Supported by the Sidney Kimmel Center for Prostate and Urologic Cancers.


• To determine whether post-radiotherapy (RT) biopsy (PRB) adequately predicts the presence, location, and histological features of cancer in the salvage radical prostatectomy (SRP) specimen. Before salvage treatment, a PRB is required to confirm the presence of locally recurrent or persistent cancer and to determine the extent and location of the prostate cancer.


• SRP was performed between 1998 and 2011 on 198 patients.

• All patients underwent a PRB. PRB and SRP specimens were evaluated by a genitourinary pathologist. Patients had external-beam RT alone (EBRT; 71%) or brachytherapy with or without EBRT (29%).

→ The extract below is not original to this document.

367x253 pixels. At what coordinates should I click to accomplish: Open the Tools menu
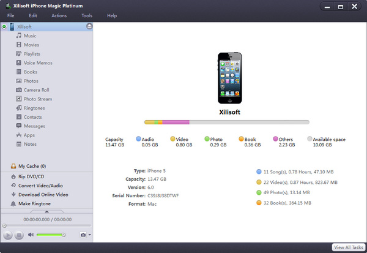pyautogui.click(x=87, y=15)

• Of the men undergoing SRP, 26 (14%) were clinical stage ≥T3, with 13% of PRBs with Gleason score ≥8.

• Cancer was unilateral in 120 (61%) biopsies, with contralateral or bilateral prostate cancer at SRP in 49%. In the SRP specimen, cancer was multifocal in 57%.

• Cancer was upgraded at SRP in 58% of men, with 20% having an increase in primary Gleason grade.

• The accuracy of PRB varied by region from 62% to 76%, with undetected cancers ranging from 12% to 26% and most likely to occur at the mid-gland.


• Radiation-recurrent prostate cancers were often multifocal, and biopsy missed up to 20% of tumours.

• More than half of the cancers were upgraded at SRP, and many that were unilateral on PRB were bilateral at SRP.